梶川・蜂屋両軍は水野軍を蹴散らし、近くの久松軍に襲いかかる。瀬田孫十郎の籠城衆も加わり、久松軍は防戦一方になる。
梶川平九郎は武功を誇るように長槍を振り回す。梶川軍は雄叫びを上げて、その勇武を誇った。
「正光寺砦の近藤九十郎様、砦を出て、浅井軍と戦っておりまする!」
騎馬武者が駆けてくると大声で梶川平九郎に伝令する。平九郎はニヤリと笑みを浮かべた。
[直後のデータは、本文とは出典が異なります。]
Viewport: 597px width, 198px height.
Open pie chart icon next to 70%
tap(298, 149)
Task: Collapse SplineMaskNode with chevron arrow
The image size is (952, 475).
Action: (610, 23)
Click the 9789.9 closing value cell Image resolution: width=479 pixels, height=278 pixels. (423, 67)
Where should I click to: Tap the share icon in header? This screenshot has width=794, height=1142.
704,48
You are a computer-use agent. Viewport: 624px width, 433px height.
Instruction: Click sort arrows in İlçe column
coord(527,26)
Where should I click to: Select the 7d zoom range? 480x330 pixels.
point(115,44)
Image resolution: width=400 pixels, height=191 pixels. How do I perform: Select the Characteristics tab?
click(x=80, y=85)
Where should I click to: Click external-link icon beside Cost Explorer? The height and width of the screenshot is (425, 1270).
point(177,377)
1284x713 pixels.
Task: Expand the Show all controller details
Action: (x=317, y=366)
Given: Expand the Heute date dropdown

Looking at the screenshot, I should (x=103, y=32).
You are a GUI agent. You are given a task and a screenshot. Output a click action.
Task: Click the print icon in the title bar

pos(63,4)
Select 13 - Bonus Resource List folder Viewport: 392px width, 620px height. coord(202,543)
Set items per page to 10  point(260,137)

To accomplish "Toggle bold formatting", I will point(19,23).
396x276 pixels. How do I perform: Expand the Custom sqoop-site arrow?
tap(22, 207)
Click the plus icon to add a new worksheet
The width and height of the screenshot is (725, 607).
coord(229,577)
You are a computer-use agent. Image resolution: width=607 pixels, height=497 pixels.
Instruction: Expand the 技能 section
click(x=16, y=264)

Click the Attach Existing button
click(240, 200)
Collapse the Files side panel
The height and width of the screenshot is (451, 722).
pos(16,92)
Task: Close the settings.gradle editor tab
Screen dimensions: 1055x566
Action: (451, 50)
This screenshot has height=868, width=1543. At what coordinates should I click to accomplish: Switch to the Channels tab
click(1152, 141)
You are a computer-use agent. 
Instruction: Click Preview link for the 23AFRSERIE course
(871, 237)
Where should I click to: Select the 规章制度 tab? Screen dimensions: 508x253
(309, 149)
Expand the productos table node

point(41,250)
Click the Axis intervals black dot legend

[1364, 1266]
「さすがは武の化身たる九十郎殿よな。フハハ、我らも負けることはできぬ。久松軍など相手にするな! いざ、行け―――――ッ」
新参者の活躍を喜びながら、平九郎は家臣に突撃を命じる。久松軍が蜘蛛の子を散らすように逃げていく。
「おお、逃げていくわ。弱い弱い。次は浅井軍じゃな」
平九郎は大笑いする。豪快な平九郎につられて皆笑う。
その時だった。家臣の魚住隼人が血相を変えて、馬を走らせてきた。
平九郎は後方を任せていた魚住を不思議そうに見る。
「神谷助兵衛の奴、たわけよ! 奴は助右衛門殿の軍を狙っておる」
「助兵衛が、真か……」
「孫十郎の手の者が知らせてきた。しかと相違なし」
魚住隼人が真剣な表情で言う。平九郎は真顔になった。このままでは本陣が危ない。いくら精強な岡田軍でも襲われれば弱い。
「ええい、本陣に戻るぞ。向山の麓に戻る! 大将が討たれてはいかん!」
平九郎は決断する。後は孫十郎と蜂屋兵庫だけで充分だ。岡田助右衛門の身の安全を確保しなければ、この戦は負ける。平九郎は目の前の敵を前に軍を取って返した。
梶川軍は駆ける。岡田軍が陣取る向山の麓まで来ると、岡田軍への挨拶はなしに南下する。
「神谷軍、来ます!」
「よーし、弓隊、構えッ」
騎馬武者たちが弓矢を構える。弓隊は騎馬の訓練を積んできた。千代丸の発案だ。奇抜な発想に梶川軍は従った。この童子は何かが違う。そう思わせる何かがあった。
足軽部隊が走って来る。急に現れた梶川軍に神谷軍の先鋒隊は怯んだ。
梶川平九郎は目を光らせる。
「放てええええええええええっっっ」
平九郎の大音声が鳴り響く。大量の弓矢が神谷軍を襲った。思わぬ奇襲に神谷軍は進軍を完全に停止した。